What to produce: Restate the records that follow word for word; no pictures should appear.

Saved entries
┏━━
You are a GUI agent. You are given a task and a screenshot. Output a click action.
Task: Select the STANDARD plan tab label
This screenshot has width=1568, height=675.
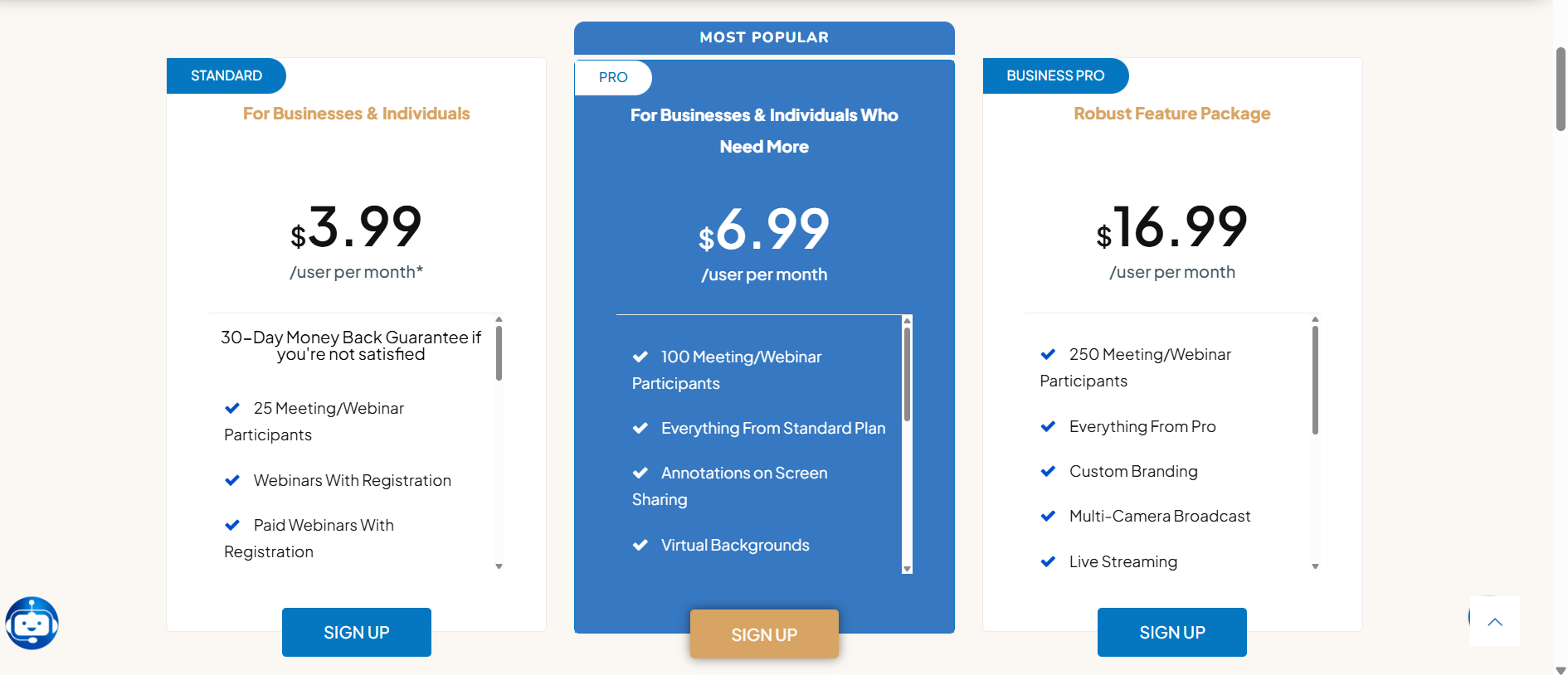coord(226,75)
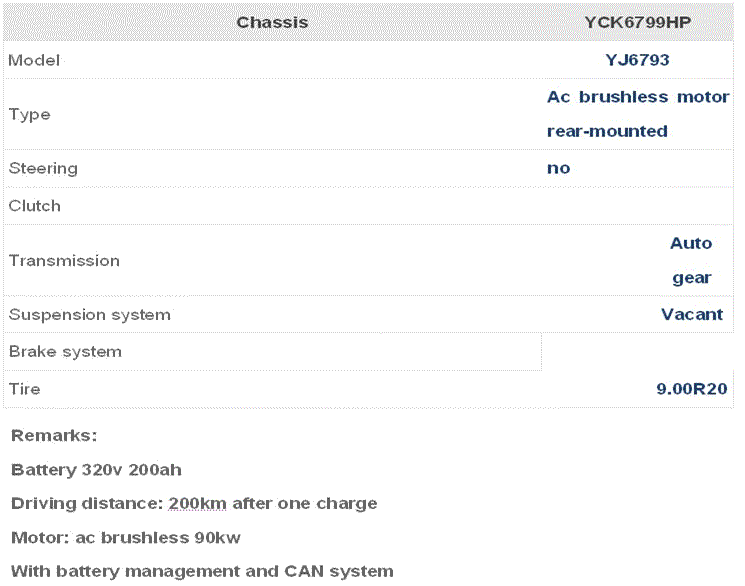The image size is (745, 586).
Task: Click the Steering row label
Action: 43,169
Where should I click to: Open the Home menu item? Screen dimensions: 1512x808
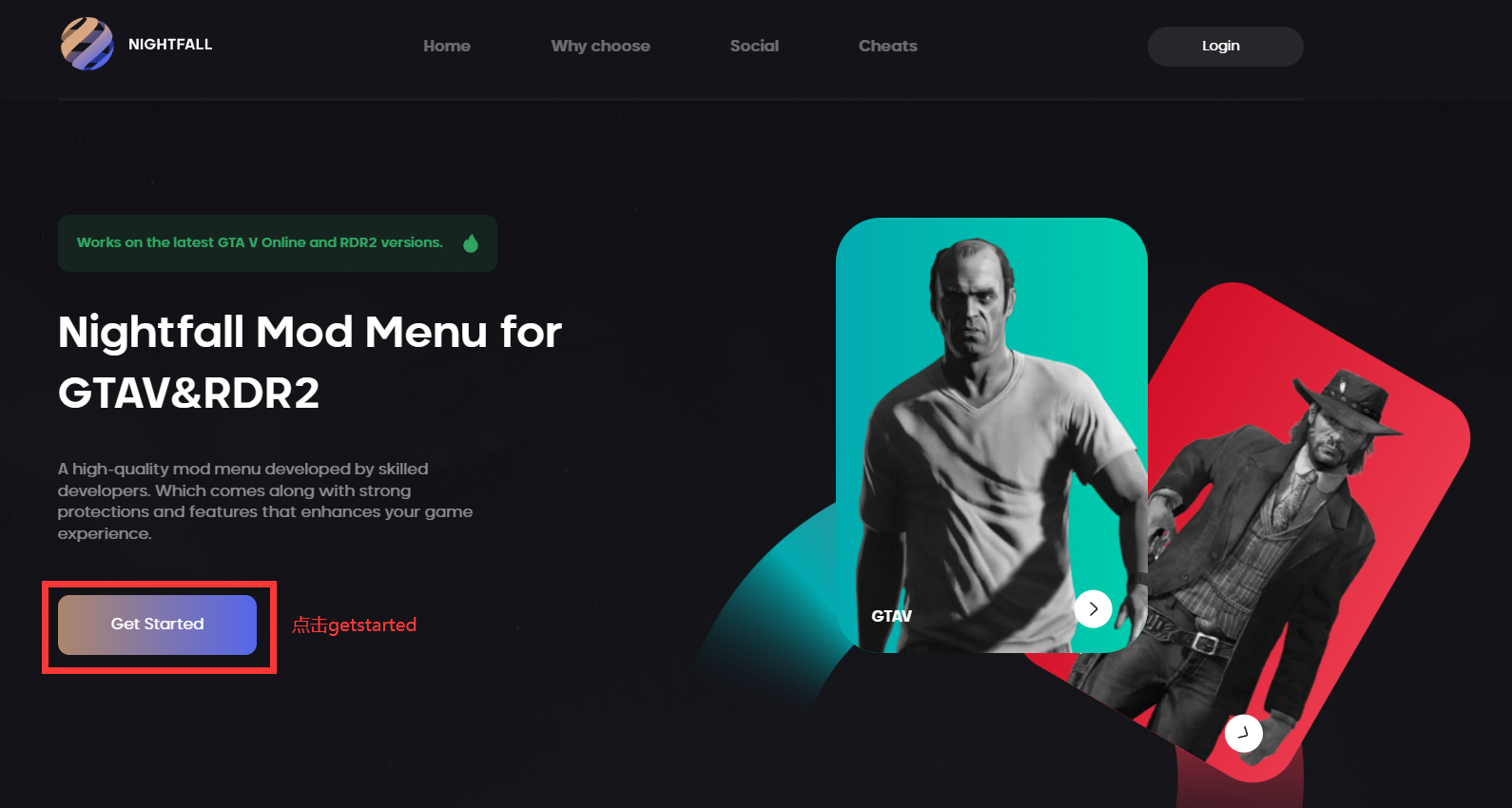pos(447,46)
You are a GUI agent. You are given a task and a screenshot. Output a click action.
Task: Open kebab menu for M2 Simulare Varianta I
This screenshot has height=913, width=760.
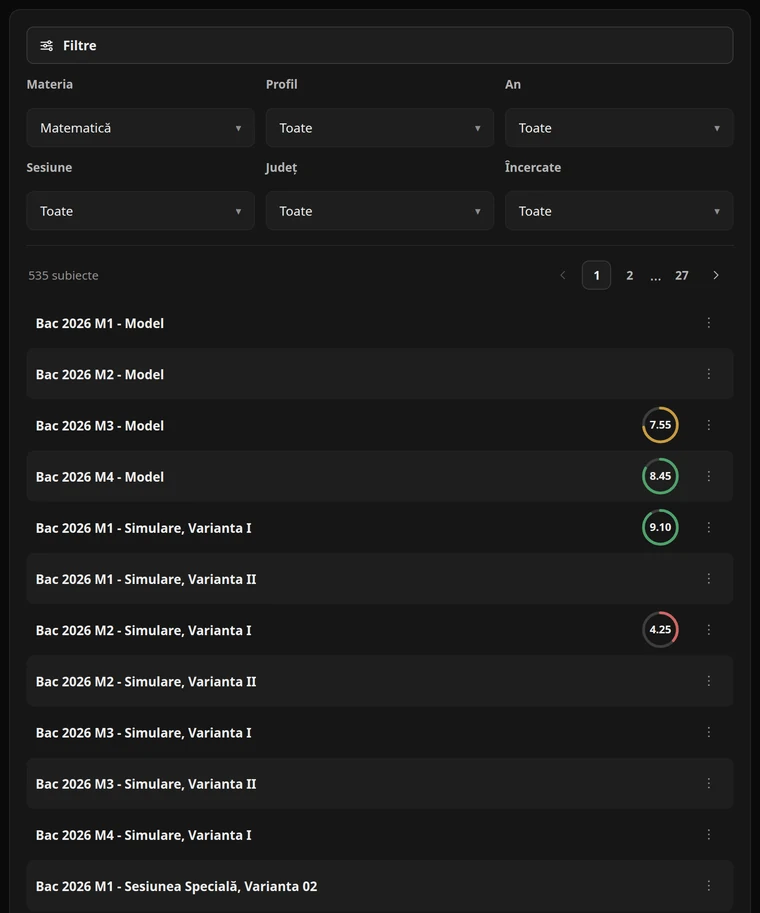tap(708, 629)
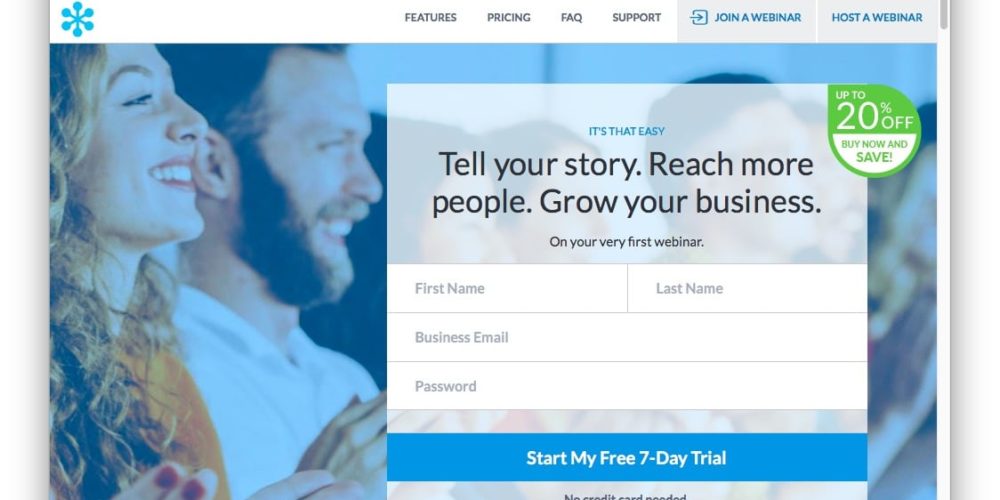Click the blue snowflake logo icon
The image size is (1000, 500).
(77, 19)
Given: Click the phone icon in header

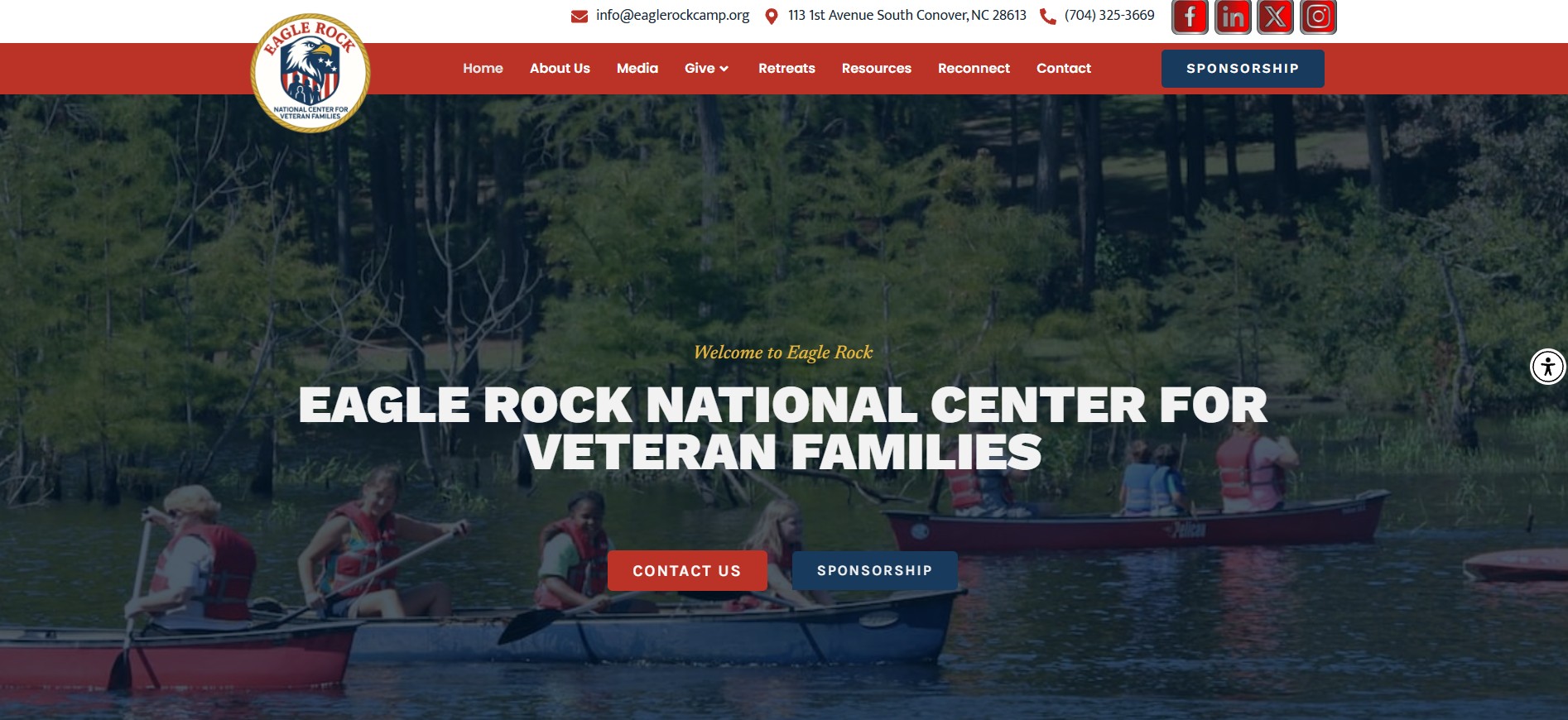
┗━━
Task response:
You are a GUI agent. You are given a task and a screenshot. Output a click action.
Task: Select the STANDARD plan tab label
This screenshot has width=1568, height=675.
coord(226,75)
The image size is (745, 586).
Task: Click the Steering row label
Action: 43,169
Where should I click to: Open the Home menu item? Screen dimensions: 1512x808
pos(447,46)
You are a GUI agent. You are given a task and a screenshot. Output a click action.
Task: Open kebab menu for M2 Simulare Varianta I
This screenshot has height=913, width=760.
tap(708, 629)
Click the blue snowflake logo icon
The image size is (1000, 500).
(77, 19)
Given: Click the phone icon in header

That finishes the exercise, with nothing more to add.